=== Extracted material ===

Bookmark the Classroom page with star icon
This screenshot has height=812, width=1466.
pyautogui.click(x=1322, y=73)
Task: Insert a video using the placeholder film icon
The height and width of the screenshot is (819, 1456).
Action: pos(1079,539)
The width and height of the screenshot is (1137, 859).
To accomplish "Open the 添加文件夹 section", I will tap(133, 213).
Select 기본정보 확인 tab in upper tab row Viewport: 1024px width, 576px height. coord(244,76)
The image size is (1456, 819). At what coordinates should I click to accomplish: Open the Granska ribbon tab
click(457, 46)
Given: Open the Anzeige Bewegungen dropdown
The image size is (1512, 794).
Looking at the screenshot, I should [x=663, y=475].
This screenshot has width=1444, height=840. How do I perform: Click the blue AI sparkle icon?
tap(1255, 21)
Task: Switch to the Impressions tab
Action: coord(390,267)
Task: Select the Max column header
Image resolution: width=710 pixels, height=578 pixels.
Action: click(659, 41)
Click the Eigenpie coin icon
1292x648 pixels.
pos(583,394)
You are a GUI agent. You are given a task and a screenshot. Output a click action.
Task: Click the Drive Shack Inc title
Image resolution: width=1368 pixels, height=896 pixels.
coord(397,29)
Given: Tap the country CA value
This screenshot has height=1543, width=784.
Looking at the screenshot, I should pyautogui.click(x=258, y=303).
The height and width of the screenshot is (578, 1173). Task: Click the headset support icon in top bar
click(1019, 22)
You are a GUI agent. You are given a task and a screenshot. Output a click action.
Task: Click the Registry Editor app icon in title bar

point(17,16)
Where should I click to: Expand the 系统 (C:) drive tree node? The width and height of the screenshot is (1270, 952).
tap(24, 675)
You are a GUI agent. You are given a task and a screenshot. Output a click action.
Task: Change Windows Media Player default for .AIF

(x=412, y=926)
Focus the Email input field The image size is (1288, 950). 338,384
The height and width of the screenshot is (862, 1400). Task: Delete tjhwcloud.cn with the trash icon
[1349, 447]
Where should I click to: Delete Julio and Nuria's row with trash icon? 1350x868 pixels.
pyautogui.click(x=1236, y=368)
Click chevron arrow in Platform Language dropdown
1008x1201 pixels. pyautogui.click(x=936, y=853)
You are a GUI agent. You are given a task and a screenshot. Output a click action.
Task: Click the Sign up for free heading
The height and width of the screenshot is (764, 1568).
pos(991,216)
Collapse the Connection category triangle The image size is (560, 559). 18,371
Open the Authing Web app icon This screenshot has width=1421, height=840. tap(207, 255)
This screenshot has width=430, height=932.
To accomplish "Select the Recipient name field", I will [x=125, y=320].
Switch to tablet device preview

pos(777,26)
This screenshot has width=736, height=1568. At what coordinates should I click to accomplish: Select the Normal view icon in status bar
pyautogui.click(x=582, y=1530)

===

→ **What needs to be done**
Reproduce word for word everything in the listing above from the line containing "This screenshot has width=430, height=932." down to the end of the listing, including both of those end points.

→ **Response below**
This screenshot has width=430, height=932.
To accomplish "Select the Recipient name field", I will [x=125, y=320].
Switch to tablet device preview

pos(777,26)
This screenshot has width=736, height=1568. At what coordinates should I click to accomplish: Select the Normal view icon in status bar
pyautogui.click(x=582, y=1530)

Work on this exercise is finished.